Northeast Stinger
Helluva Engineer
- Messages
- 10,790
Thank you for your diplomatic response.You are certainly entitled to your own opinion stinger. I find it laughable you claim my opinion is inaccurate.
My opinion is that the State Department / administration knew, or should have known, the situation on the ground was not stable and was unsafe for the mission and intelligence assets present. The Brits had the common sense to pull their people out. We did not. After choosing to remain we failed to provide adequate military assets to protect our people. This was a failure in leadership pure and simple (also an opinion) God save us from decision makers who would repeat these mistakes.
All of the investigations into this did not yield any thing close to the kind of evidence that would justify the continuing partisan haranguing that we have gotten on the topic. And though you are certainly entitled to your opinion, that was never the official finding of any of the major investigations.
By contrast consider the attack that occurred in Lebanon in 1982. 241 Americans died, not 4. There was one main investigation (conducted by the Reagan Administration who were the ones responsible for the policy in the first place) not over 50 investigations. The military chain of command was found to be at fault but no one was relieved of command and no one was asked to resign from the Administration, as had been repeatedly called for in the case of Benghazi.
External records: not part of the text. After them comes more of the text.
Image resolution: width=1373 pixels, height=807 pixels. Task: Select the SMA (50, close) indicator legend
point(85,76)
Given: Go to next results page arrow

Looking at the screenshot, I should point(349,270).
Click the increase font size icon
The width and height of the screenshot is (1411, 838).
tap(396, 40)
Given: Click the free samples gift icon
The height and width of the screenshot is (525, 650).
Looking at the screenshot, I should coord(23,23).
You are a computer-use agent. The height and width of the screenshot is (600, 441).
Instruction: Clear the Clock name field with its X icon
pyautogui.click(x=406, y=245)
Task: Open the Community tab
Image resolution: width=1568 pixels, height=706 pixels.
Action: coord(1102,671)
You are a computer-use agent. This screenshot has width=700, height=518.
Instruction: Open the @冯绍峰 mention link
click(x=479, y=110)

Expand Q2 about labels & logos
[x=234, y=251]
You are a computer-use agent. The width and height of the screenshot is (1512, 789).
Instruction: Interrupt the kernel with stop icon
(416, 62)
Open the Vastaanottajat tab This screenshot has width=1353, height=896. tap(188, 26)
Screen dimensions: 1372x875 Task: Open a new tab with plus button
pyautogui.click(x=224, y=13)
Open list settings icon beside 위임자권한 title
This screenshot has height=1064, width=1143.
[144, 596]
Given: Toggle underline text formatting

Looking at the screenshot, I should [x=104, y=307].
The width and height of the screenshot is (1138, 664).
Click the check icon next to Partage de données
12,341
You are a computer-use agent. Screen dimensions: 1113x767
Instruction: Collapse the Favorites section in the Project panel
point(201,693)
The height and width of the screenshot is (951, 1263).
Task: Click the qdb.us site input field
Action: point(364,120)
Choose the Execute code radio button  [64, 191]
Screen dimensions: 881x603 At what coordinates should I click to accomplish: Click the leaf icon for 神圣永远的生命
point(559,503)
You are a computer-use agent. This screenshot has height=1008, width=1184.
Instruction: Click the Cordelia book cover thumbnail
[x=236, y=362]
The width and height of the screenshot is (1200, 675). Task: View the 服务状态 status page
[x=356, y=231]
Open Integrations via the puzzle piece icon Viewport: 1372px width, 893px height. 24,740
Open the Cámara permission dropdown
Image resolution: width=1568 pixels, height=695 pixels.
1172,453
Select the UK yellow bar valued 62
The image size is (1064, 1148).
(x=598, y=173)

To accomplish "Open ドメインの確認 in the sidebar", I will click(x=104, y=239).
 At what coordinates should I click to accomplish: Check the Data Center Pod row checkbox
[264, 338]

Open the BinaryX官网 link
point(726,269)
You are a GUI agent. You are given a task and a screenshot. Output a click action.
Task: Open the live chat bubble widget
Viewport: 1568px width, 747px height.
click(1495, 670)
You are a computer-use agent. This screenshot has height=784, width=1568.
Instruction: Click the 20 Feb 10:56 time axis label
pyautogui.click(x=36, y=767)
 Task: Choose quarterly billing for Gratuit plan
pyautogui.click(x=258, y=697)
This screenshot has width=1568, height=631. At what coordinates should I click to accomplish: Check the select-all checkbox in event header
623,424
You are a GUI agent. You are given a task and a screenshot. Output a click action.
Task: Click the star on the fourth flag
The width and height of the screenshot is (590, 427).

Several recommendations were made after the attack in Lebanon, virtually most of which were never followed.
Recommendations have been made in the aftermath of Benghazi. We shall see if they make a difference. One troubling thing to me was that, not unlike the false information about Iraq having nuclear and biological weapons prior to the Iraq invasion, the administration once again pointed to the CIA as the source of their bad intelligence talking points. So apparently all of the stuff that went wrong during the Bush Administration has still not been cleaned up.